Provided records: Begin

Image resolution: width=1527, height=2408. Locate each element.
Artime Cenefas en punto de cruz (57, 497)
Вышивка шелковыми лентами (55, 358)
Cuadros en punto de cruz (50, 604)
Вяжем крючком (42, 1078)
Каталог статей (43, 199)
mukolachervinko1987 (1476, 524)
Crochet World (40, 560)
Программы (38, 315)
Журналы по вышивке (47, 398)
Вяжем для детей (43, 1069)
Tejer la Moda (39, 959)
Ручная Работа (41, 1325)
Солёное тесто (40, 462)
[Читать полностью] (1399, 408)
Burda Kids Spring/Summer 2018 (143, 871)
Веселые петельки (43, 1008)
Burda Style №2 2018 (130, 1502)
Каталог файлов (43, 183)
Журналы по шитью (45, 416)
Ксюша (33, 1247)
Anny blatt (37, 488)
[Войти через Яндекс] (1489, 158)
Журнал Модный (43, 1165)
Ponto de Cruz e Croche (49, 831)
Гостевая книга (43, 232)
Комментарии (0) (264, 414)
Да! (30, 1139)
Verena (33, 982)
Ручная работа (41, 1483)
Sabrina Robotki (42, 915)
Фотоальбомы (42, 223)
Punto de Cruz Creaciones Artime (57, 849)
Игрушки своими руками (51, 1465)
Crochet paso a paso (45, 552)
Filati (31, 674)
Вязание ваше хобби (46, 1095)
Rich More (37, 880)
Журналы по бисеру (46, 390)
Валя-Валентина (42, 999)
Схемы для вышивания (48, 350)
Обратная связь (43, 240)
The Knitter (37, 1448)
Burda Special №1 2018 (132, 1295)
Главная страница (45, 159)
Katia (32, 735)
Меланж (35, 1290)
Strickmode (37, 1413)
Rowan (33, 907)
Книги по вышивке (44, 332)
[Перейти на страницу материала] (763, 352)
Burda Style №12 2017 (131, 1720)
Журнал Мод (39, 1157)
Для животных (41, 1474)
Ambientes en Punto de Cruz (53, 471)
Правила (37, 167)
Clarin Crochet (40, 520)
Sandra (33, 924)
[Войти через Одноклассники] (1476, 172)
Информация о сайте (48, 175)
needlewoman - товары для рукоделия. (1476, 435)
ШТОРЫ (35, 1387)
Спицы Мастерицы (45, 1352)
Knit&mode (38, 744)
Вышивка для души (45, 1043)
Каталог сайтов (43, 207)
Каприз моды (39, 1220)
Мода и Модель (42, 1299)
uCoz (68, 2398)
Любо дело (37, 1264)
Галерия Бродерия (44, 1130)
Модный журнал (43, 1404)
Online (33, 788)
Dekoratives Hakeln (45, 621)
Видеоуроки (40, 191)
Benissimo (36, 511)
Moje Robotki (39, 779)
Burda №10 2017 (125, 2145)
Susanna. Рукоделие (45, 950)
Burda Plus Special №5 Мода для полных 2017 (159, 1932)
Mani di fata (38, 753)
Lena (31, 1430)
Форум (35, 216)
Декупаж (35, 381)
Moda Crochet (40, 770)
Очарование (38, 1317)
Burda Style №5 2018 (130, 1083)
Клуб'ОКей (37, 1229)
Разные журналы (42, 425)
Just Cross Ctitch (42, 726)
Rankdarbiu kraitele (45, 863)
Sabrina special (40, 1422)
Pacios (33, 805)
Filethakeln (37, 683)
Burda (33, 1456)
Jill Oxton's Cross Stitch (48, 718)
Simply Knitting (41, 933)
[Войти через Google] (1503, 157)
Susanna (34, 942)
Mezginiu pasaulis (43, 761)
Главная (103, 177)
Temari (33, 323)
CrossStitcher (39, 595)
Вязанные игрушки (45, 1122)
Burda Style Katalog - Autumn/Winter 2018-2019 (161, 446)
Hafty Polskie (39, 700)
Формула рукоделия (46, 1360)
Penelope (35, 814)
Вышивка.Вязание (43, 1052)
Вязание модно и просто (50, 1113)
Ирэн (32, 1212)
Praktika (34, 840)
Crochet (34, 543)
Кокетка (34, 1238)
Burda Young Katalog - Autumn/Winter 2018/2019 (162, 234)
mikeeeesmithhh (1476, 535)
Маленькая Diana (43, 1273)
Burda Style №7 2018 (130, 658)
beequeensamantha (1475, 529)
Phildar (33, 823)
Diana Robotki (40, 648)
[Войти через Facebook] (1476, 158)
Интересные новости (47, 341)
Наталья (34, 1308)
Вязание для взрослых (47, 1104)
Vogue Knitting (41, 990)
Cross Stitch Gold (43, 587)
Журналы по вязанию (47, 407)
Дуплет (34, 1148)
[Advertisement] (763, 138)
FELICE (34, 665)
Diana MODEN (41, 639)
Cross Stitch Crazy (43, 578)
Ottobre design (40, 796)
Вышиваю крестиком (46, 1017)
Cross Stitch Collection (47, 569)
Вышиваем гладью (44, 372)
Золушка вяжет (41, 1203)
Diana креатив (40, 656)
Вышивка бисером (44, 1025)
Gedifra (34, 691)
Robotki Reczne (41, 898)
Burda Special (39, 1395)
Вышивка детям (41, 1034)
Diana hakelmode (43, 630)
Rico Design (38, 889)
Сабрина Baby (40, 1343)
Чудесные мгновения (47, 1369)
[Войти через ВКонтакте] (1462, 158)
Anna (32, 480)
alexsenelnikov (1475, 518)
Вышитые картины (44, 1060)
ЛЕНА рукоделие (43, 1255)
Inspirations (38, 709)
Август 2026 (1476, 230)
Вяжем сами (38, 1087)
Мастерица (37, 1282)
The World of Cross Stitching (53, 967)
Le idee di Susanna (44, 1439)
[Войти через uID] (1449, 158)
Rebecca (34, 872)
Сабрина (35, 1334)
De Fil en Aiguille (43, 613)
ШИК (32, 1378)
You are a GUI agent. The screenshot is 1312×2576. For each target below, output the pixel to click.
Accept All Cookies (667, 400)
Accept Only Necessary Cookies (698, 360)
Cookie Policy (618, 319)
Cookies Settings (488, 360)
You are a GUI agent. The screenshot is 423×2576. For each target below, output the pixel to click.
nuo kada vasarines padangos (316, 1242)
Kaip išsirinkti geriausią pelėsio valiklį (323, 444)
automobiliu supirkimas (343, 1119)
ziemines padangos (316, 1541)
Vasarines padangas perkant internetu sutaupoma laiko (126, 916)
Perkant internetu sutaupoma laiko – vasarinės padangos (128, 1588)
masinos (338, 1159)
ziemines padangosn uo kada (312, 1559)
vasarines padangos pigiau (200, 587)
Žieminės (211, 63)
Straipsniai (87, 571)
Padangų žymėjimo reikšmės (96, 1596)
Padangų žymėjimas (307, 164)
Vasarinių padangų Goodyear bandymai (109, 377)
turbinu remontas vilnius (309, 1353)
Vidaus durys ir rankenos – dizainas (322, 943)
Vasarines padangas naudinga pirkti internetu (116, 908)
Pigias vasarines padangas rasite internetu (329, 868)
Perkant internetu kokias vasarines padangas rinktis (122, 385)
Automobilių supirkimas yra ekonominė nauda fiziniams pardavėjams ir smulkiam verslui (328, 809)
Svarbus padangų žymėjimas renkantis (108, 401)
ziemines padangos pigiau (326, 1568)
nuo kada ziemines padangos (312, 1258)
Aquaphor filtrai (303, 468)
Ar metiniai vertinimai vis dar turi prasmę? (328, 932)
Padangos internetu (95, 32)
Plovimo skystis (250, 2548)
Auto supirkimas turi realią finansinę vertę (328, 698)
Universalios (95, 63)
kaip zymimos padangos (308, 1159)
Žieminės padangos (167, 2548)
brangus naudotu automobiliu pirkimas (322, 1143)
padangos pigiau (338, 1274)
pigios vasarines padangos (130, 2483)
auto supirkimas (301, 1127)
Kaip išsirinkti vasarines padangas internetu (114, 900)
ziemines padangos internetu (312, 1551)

Provided records: End

Of the entries listed above, reproduce only the lines starting at the line containing "Программы (38, 315)" and ending at the line containing "Ambientes en Punto de Cruz (53, 471)". Include both, exactly as they stand.

◆ **Result of this task**
Программы (38, 315)
Журналы по вышивке (47, 398)
Вяжем для детей (43, 1069)
Tejer la Moda (39, 959)
Ручная Работа (41, 1325)
Солёное тесто (40, 462)
[Читать полностью] (1399, 408)
Burda Kids Spring/Summer 2018 (143, 871)
Веселые петельки (43, 1008)
Burda Style №2 2018 (130, 1502)
Каталог файлов (43, 183)
Журналы по шитью (45, 416)
Ксюша (33, 1247)
Anny blatt (37, 488)
[Войти через Яндекс] (1489, 158)
Журнал Модный (43, 1165)
Ponto de Cruz e Croche (49, 831)
Гостевая книга (43, 232)
Комментарии (0) (264, 414)
Да! (30, 1139)
Verena (33, 982)
Ручная работа (41, 1483)
Sabrina Robotki (42, 915)
Фотоальбомы (42, 223)
Punto de Cruz Creaciones Artime (57, 849)
Игрушки своими руками (51, 1465)
Crochet paso a paso (45, 552)
Filati (31, 674)
Вязание ваше хобби (46, 1095)
Rich More (37, 880)
Журналы по бисеру (46, 390)
Валя-Валентина (42, 999)
Схемы для вышивания (48, 350)
Обратная связь (43, 240)
The Knitter (37, 1448)
Burda Special №1 2018 (132, 1295)
Главная страница (45, 159)
Katia (32, 735)
Меланж (35, 1290)
Strickmode (37, 1413)
Rowan (33, 907)
Книги по вышивке (44, 332)
[Перейти на страницу материала] (763, 352)
Burda Style №12 2017 (131, 1720)
Журнал Мод (39, 1157)
Для животных (41, 1474)
Ambientes en Punto de Cruz (53, 471)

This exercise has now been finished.